41. The apparatus of claim 40, wherein the radio management module is further configured to derive an authentication management field from the session key and signed response.
42. The apparatus of claim 40, further comprising a trusted platform module.
43. The apparatus of claim 42, further configured to store the authentication management field in the trusted platform module.
44. The apparatus of claim 42, further configured to store the sequence number in the trusted platform module.
45. The apparatus of claim 40, wherein the radio management module is further configured to maintain a local counter that holds a present sequence number in compliance with the universal mobile telecommunications system.
46. The apparatus of claim 40, wherein the radio management module is further configured to derive the anonymity key with an authentication function known from the universal mobile telecommunications system from the session key and the challenge.
47. The apparatus of claim 40, wherein the radio management module is configured to compute an integrity key with an authentication function of the universal mobile telecommunications system from the session key and the challenge.
48. The apparatus of claim 40, wherein the communication control interface comprises a processor.
49. The apparatus of claim 40, wherein the radio management module comprises a processor.
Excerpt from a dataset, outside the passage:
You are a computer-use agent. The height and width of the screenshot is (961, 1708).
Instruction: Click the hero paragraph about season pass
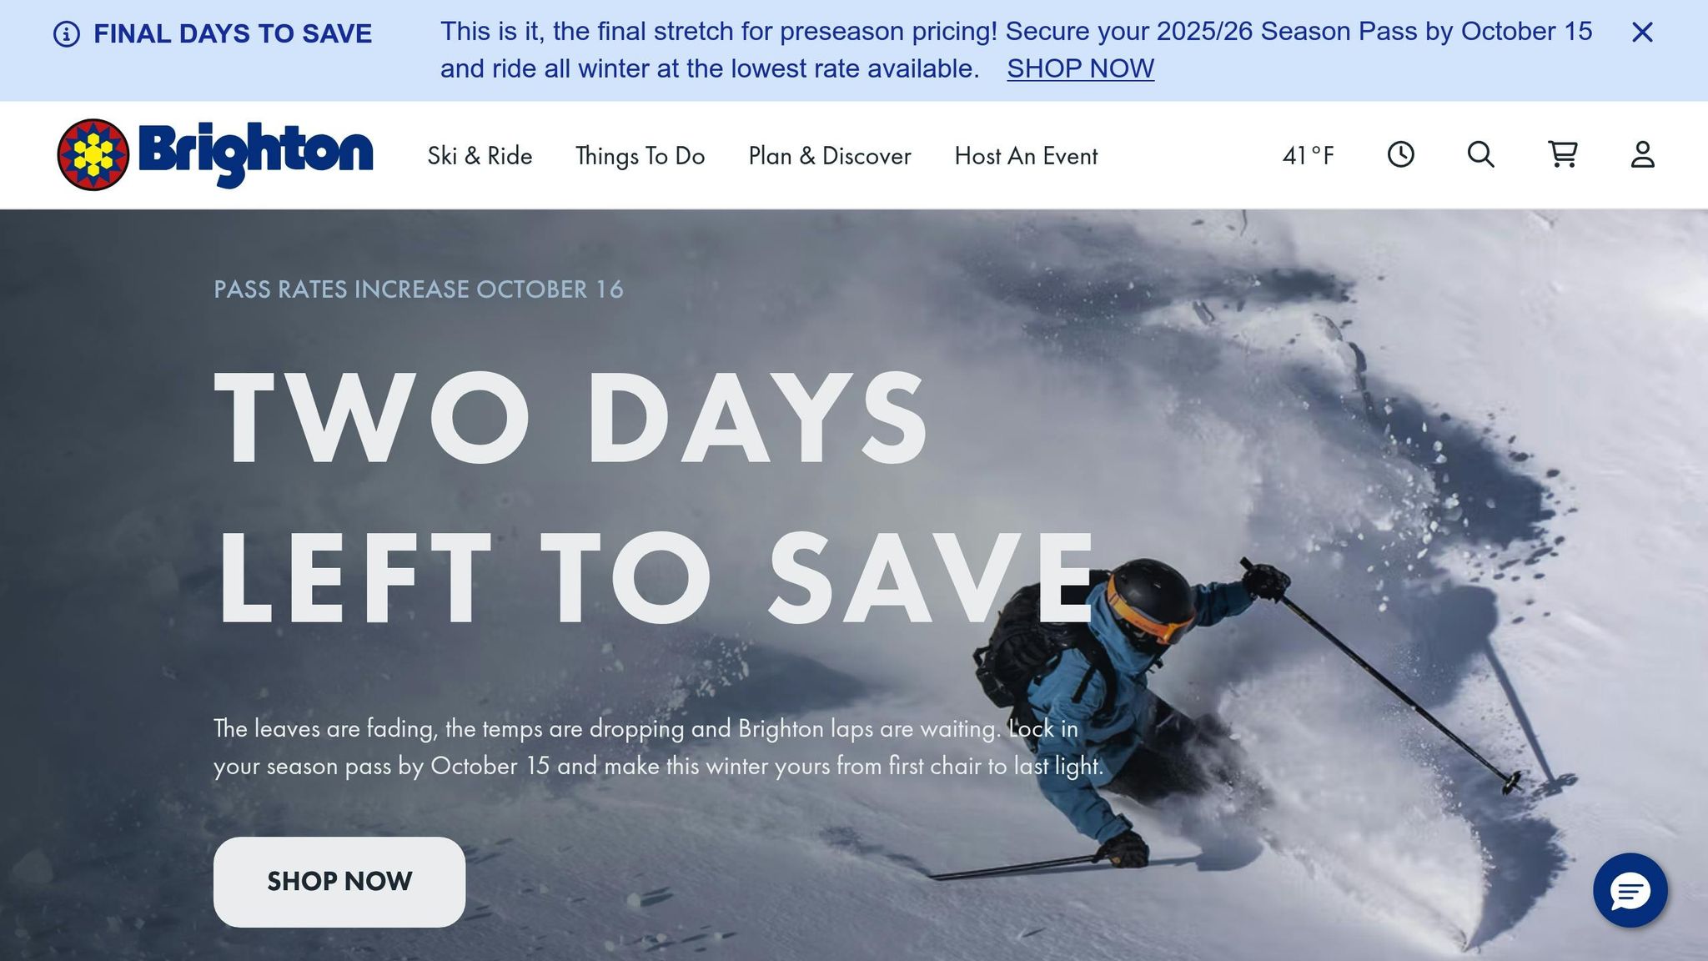pyautogui.click(x=658, y=747)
50. The apparatus of claim 40, wherein the apparatus is an integral part of the mobile communication device.
51. A method comprising:
causing a mobile communication device to receive a challenge from a network-based authentication unit, the mobile communication device being associated with a mobile communication subscription of a mobile communication network, for controlling the mobile communication device to authenticate to the mobile communication network;
wherein the challenge corresponds to a signed response and to a session key that are compatible with global system for mobile communications; and the signed response and the session key are based on the challenge and on a shared secret known by the authentication unit and by a subscriber identity module that is configured to associate the mobile communication device with the subscription;
independently of the subscriber identity module:
receiving the challenge originated by the authentication unit and providing the subscriber identity module with the challenge;
receiving from the subscriber identity module a signed response and session key and causing sending of the received signed response to the network by the mobile communication device;
deriving a key access security management entity compliant with authentication procedures of the mobile communication network by a key derivation function from a plurality of input parameters which include directly or as derivatives an anonymity key and a sequence number; and
deriving the anonymity key at least in part based on the session key received from the subscriber identity module.
52. The method of claim 51, further comprising deriving an authentication management field from the session key and signed response.
53. The method of claim 52, further comprising storing the authentication management field in a trusted platform module of the mobile communication device.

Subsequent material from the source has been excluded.